If booking means scrolling to the bottom and finding a generic contact form, half of them give up. The easier the first step, the more first sessions you run. A simple form that lands straight in your inbox is enough to start. You can always add a full booking calendar later, and bigger setups like that get a custom quote.

Real client results do the selling

People do not buy training. They buy the result and the proof you can get them there. A handful of genuine results will do more than any amount of copy about your philosophy:

  • → before and after photos, with permission
  • → a short line on what changed, "down 8kg in 12 weeks, off blood pressure meds"
  • → one or two written reviews with a first name and suburb
  • → a video clip of a client talking, if you have one

Keep them real. Polished stock-photo bodies make people suspicious. A normal client from Brunswick who got a normal, solid result is far more convincing to the next normal client from Brunswick. For more on what earns trust on a small business site, see what makes a good small business website.

Show up when people search your suburb

Most new clients find a trainer by searching, not by stumbling onto your Instagram. They type "personal trainer Richmond" or "PT near me" and tap one of the top results. To show up there, your site has to tell Google where you work and what you do.
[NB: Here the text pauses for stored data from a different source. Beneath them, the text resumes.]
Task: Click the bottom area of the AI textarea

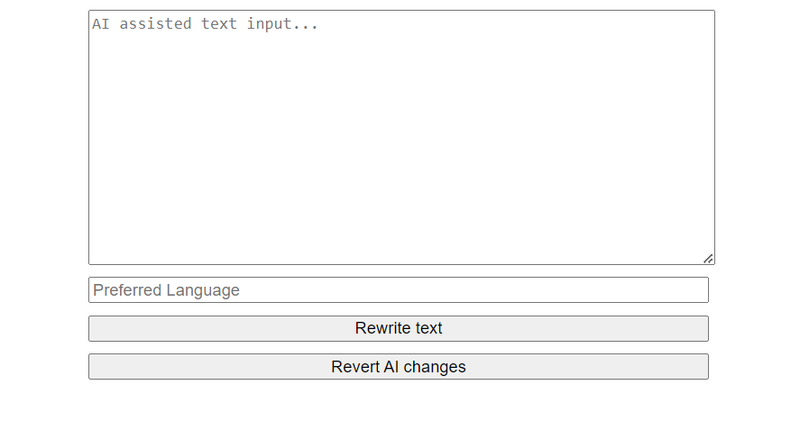Action: [400, 245]
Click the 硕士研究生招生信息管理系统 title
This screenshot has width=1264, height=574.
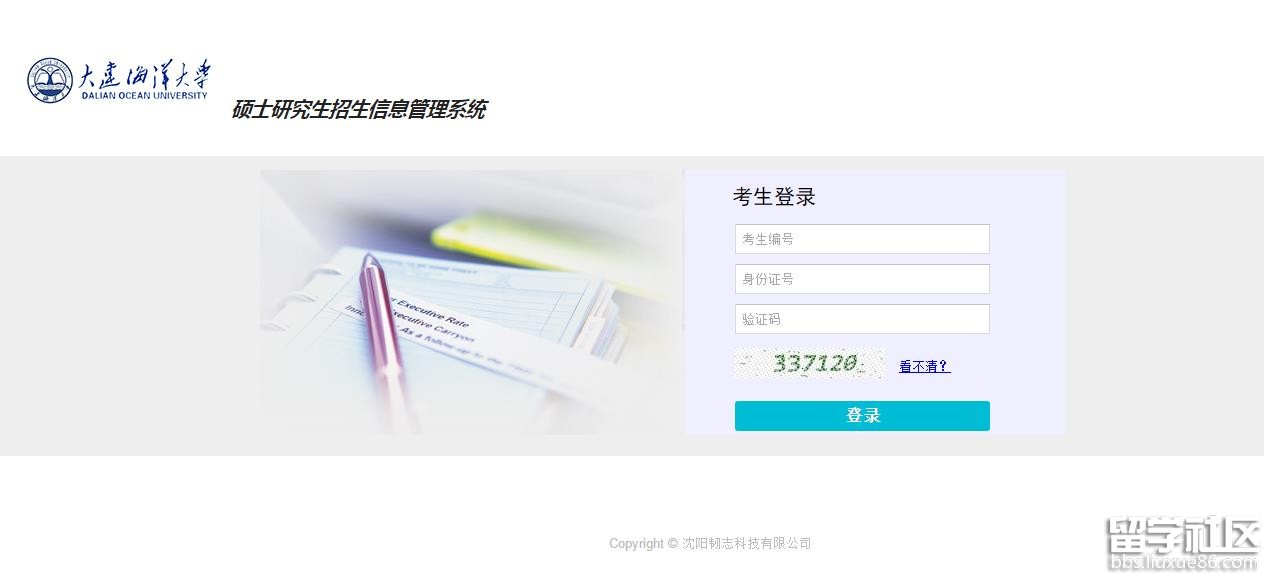[358, 110]
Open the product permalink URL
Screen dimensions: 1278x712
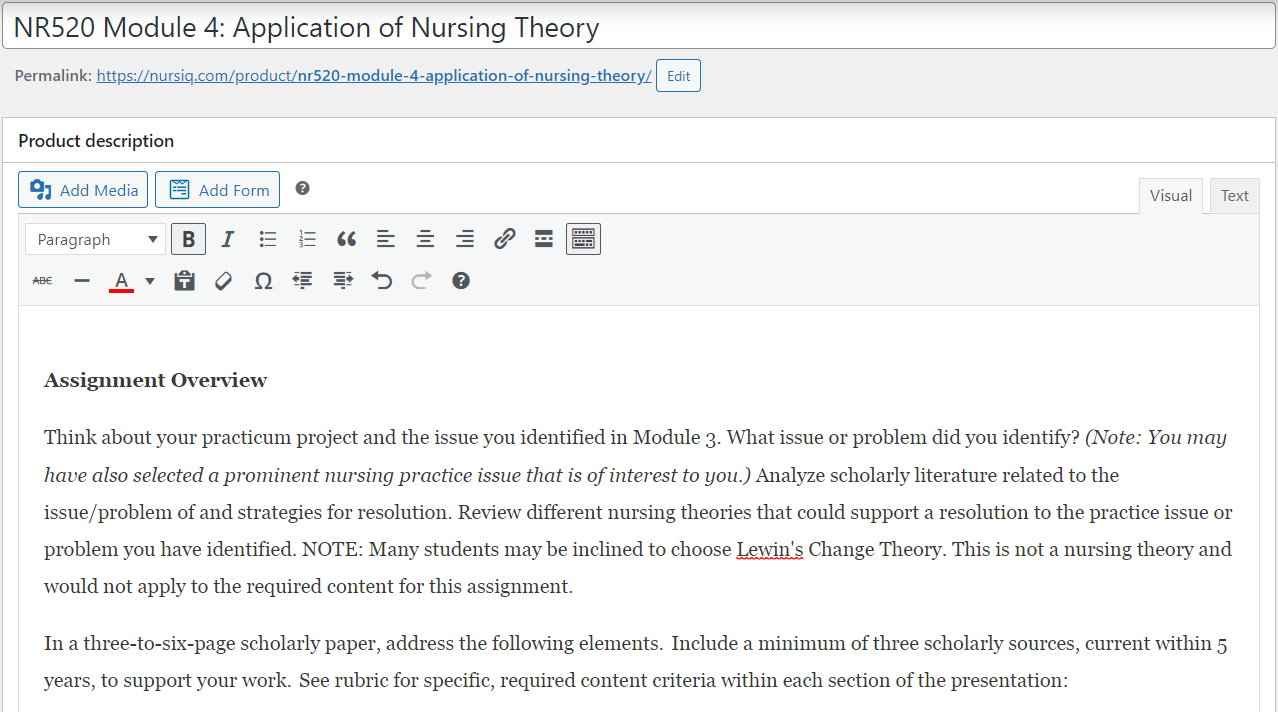coord(374,76)
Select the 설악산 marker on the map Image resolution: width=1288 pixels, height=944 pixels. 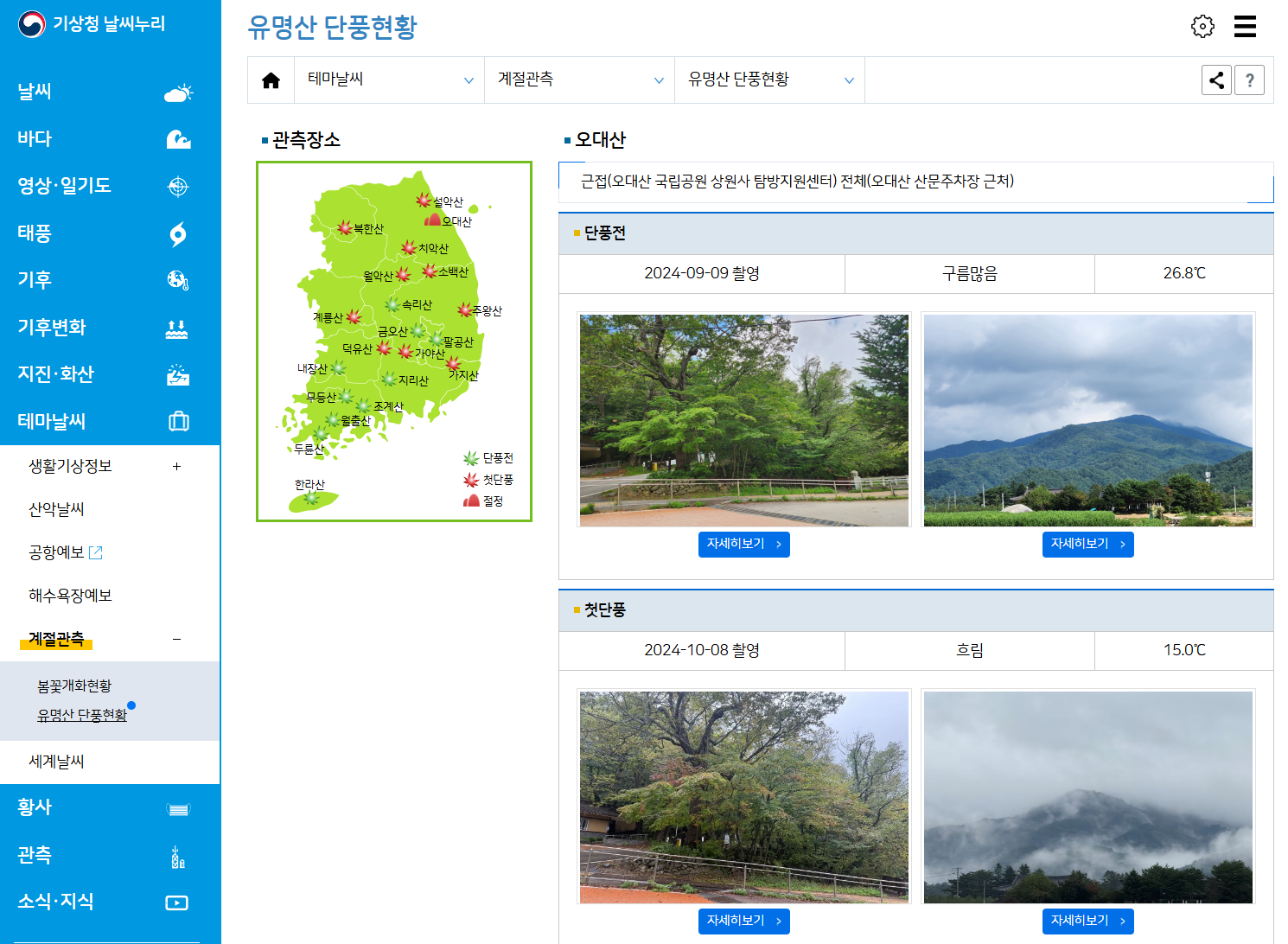pyautogui.click(x=424, y=201)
  • → name the suburbs and gyms you train at
  • → mention whether you do in-home, park, or studio sessions
  • → set up a free Google Business Profile and keep it current

Your website and your Google listing back each other up. Get the profile going at google.com/business, then link it to your site. For the full picture on local search, read how to get found on Google in Melbourne.

Your socials should feed one site you own

Most trainers pour years into an Instagram following, then realise they are renting that audience. The platform can change the rules, throttle your reach, or lock the account, and there is nothing you can do. A website is the one asset that is fully yours.
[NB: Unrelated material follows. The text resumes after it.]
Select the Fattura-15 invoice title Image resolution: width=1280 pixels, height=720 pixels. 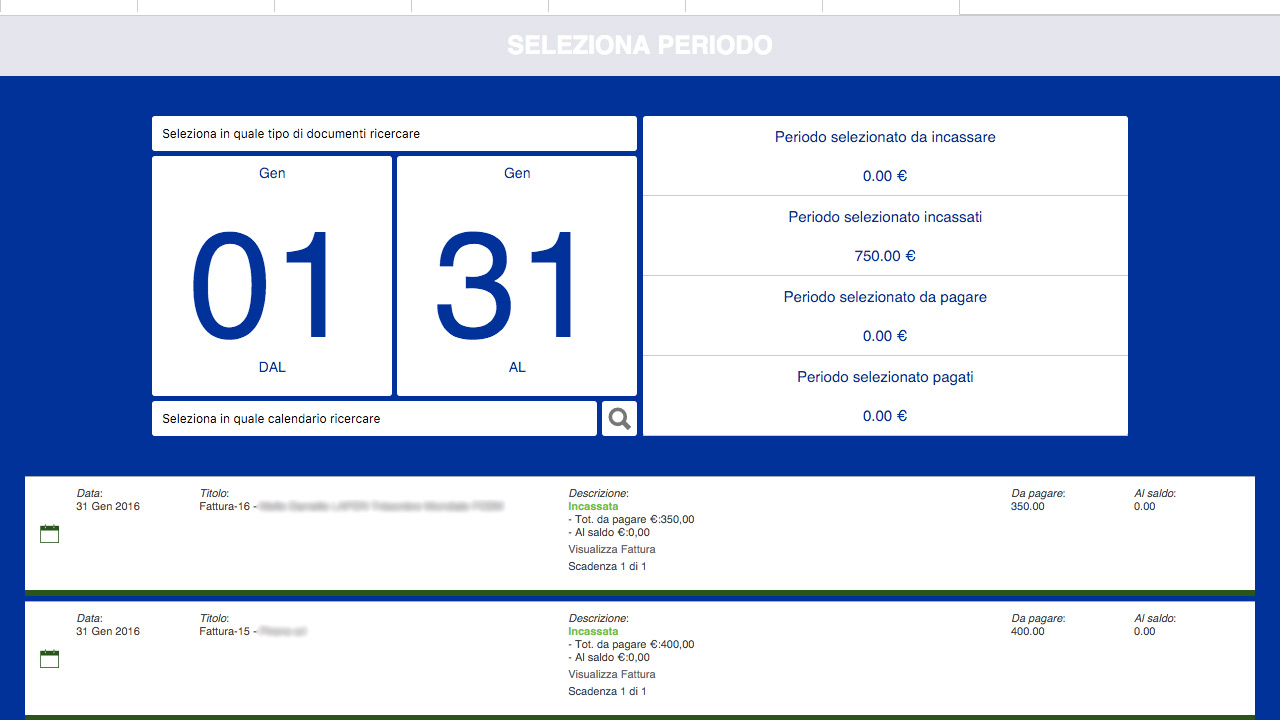point(225,632)
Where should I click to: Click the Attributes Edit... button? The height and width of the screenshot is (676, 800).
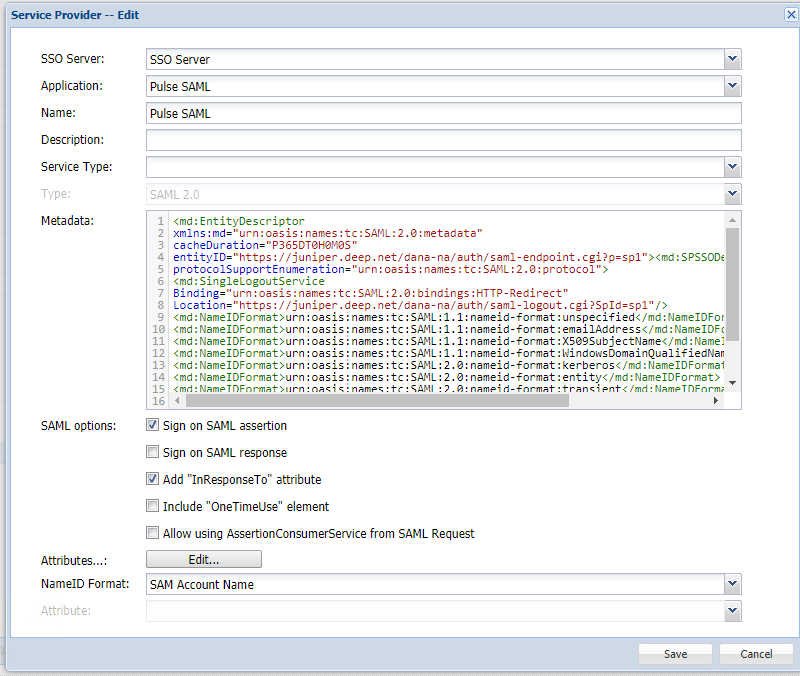pyautogui.click(x=204, y=559)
The smart setup is simple. Your socials do what they are good at, showing the daily work and building familiarity. Every bio link points to your website, where the programs, prices, results, and booking all live in one place. The follower becomes a client on ground you control, not on rented space. If you are still weighing up whether it is worth it at all, do I need a website for my small business walks through the case.

What a personal trainer website in Melbourne costs

A PT site does not need to be expensive or take months. With karmik bespoke a clean, mobile-first personal trainer website with your programs, pricing, results, and a booking form is $249 AUD as a one-off. Add done-for-you SEO for $349 if you want to rank for suburb searches properly. No subscriptions, no lock-in. You can see the full breakdown on the pricing section.

Because the structure is straightforward, a trainer site can be live within days once I have your programs, prices, and a few client results. If you are flat out between sessions and client check-ins, handing it over is the easy call.

FAQ

Do personal trainers need a website if they have Instagram?

Yes. Instagram is great for showing the work, but you cannot rank on Google with it and you do not own the account. A website is where a new client checks your programs, your prices, and books a first session. It is the one place online that is fully yours.

What should a personal trainer website include?

Your programs and what they cost, a clear way to book a first session, a few real client results, and your qualifications. Keep it short and mobile-first, because most people will find you on a phone and decide in a minute or two.

How much does a personal trainer website cost in Melbourne?

A clean, custom PT website with karmik bespoke is $249 AUD one-off, or $349 with SEO so you start showing up for searches like personal trainer plus your suburb. No subscriptions and no lock-in.

Should I put my prices on my website?

Yes. Hiding prices makes people assume the worst and move on. Show your session rates or package pricing plainly. It filters out the wrong fit and the people who do enquire are already comfortable with the number.